_SOURCE TEXT_
▶

Village of the Damned

Village of the Damned (1960) is a British Science Fiction Film by German director Wolf Rilla, adapted fairly faithfully from the John Wyndham novel The Midwich Cuckoos.

The tale begins as every inhabitant of the village of Midwich, even the animals, suddenly falls unconscious, and anyone entering the village likewise falls unconscious. The military establishes a cordon around the village, plus a five-mile exclusion zone for aircraft after the pilot of a plane passing overhead falls unconscious, causing the plane to crash. Nobody can enter the village to find the cause - but when everyone in Midwich wakes again, apparently unaffected by what is soon dubbed a "time out," the danger appears to have passed.

However, two months later, all women and girls of child-bearing age are discovered to be pregnant. All the women give birth on the same day, to strangely identical children, all possessing white-blond hair, striking eyes, and unusual fingernails. As the children grow and develop at a surprising rate, it becomes clear that they share a telepathic bond: what one knows, the others soon know also. And Midwich was not the only community so affected: communities in Australia, Canada, Irkutsk, and the Soviet Union have all seen such births.

However, there is something about these children - these intelligent, well-behaved children - that frightens the adults of Midwich. They show no conscience or love, and can use their mental powers to read minds and force people to do things against their will, even kill themselves.

Now the real question is this: What do they want?

Village of the Damned was followed by a sequel, Children of the Damned, in 1963, and a remake in 1995, directed by John Carpenter and starring Christopher Reeve and Kirstie Alley.

◀

_TRY IT_
Extend the write-up on the film Village of the Damned, starting after its last sentence about the sequel and the 1995 remake.

_EXTRACTED DATA_
▶

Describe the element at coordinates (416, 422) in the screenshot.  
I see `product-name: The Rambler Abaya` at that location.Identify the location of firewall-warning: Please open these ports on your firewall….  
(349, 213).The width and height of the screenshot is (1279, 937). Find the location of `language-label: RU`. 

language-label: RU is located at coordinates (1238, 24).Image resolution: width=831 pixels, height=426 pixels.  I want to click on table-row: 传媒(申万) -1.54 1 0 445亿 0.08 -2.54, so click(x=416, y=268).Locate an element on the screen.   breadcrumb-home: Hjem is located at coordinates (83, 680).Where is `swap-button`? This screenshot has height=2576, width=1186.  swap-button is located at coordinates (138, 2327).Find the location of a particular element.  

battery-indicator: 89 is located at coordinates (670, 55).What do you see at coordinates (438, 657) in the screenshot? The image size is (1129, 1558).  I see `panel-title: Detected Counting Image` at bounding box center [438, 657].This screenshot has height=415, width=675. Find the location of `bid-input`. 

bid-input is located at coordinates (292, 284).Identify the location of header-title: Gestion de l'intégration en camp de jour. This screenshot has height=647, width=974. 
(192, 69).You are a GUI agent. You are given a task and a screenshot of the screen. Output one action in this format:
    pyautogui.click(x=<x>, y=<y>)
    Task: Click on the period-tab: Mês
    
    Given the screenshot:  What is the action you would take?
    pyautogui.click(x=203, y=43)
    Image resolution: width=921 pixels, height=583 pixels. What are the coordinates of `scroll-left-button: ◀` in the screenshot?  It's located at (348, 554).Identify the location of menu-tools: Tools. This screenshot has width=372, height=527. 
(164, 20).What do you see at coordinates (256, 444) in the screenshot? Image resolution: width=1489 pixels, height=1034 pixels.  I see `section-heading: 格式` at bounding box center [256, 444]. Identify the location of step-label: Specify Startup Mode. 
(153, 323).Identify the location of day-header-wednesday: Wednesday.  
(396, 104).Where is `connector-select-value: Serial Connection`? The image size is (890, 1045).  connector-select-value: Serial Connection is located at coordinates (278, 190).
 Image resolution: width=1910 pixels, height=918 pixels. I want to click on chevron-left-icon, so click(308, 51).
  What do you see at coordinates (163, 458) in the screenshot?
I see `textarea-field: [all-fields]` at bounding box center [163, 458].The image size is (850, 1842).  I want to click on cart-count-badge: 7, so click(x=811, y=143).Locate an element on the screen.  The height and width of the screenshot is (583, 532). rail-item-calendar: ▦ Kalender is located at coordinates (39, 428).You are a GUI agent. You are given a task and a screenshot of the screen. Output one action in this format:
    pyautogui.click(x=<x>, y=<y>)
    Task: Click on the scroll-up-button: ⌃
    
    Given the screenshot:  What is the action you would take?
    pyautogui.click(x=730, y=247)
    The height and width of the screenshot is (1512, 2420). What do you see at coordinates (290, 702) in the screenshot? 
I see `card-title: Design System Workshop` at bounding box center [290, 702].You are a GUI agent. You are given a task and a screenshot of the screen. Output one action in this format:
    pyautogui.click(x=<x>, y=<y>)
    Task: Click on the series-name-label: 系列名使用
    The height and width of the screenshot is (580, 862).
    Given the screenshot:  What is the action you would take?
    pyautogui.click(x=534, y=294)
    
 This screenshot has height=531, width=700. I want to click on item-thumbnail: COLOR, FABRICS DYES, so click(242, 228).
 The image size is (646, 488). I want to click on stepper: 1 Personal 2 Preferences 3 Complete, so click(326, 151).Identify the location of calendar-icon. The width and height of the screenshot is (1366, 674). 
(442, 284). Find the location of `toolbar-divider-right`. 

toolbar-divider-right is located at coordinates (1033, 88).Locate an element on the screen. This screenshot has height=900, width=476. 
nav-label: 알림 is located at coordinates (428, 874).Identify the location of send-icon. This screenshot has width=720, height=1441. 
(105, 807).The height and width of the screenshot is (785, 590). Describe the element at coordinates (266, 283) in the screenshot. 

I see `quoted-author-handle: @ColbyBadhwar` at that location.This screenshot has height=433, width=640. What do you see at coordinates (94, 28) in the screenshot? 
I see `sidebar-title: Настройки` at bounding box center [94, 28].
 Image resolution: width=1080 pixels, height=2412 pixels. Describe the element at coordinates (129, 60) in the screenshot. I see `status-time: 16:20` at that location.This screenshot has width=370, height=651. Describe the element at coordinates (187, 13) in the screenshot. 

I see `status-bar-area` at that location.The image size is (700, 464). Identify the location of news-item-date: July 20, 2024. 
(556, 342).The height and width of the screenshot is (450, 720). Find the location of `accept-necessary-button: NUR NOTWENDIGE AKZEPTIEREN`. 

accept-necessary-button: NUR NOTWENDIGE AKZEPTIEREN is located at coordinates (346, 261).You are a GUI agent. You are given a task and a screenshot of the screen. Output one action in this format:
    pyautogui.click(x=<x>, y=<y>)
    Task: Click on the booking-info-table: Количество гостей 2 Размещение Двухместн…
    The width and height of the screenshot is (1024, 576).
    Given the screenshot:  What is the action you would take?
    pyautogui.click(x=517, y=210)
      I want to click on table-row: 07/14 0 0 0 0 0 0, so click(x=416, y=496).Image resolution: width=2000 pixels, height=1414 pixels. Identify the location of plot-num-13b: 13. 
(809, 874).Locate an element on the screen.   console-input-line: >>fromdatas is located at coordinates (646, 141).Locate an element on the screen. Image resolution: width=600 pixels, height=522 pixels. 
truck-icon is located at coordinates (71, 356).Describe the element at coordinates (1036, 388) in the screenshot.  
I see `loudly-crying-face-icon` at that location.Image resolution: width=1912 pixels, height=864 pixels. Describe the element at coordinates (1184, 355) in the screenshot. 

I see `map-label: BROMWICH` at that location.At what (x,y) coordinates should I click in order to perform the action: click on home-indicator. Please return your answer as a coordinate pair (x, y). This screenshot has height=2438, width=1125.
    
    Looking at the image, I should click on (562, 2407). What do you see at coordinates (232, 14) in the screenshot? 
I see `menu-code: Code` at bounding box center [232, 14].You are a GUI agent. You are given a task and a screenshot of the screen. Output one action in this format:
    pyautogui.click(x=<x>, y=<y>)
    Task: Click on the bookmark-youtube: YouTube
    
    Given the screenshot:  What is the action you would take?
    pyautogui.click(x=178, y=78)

◀

_TASK OUTPUT_
Tropes used in Village of the Damned include:
  • Bizarre Baby Boom: Possibly the first visual media example.
  • But I Can't Be Pregnant: Aliens impregnate every woman of child-bearing age in a small English town. Initial reactions range from joy (from a previously childless couple) to suspicion (from a husband who's been away at sea) to this incredulous reaction from a teenage virgin.
  • Cozy Catastrophe
  • Creepy Child: All the mutant children.
  • The End - or Is It?: The final shot in the end of the original movie has the glowing eyes headed towards the audience as they are looking through the fire.
  • Enfante Terrible: Guess. Go on, guess.
  • Evil Albino: The children.
  • Eyes of Gold: The children.
  • Face Full of Alien Wingwong: The children are implied to be the result of alien impregnation during the time out.
  • Glowing Eyes of Doom: The alien children have these when they use their psychic powers.
  • Kill'Em All: In the original, all of the alien children die along with the teacher responsible, but everyone else survives.
  • Literal Metaphor: In the original, the protagonist focuses on the words "brick wall" to hide how he plans to kill the psychic children. We see their attempts to break through his Psychic Static as a literal brick wall, which slowly falls to pieces as they force their way in.
  • Hypnotic Eyes
  • Oh Crap: The children's reaction when they find out what's behind the "brick wall".
    • Most adults' reactions to turning around and seeing a cluster of the children staring intently at them. Then their eyes start to glow..
  • Psychic-Assisted Suicide: And the children do this for fun.
  • Uncanny Valley: The Evil Albino in conjunction with the Hive Mind and the complete, and utter lack of emotion the children possesses, has this effect on the audience, and even in-universe.
  • The Un-Reveal: We never learn who created the children, or why.

The remake provides examples of:

  • Bullying a Dragon: In the remake, when the janitor, for whatever reason, decided to harass the children by swinging around a broom. He hits one of them. It does not end well.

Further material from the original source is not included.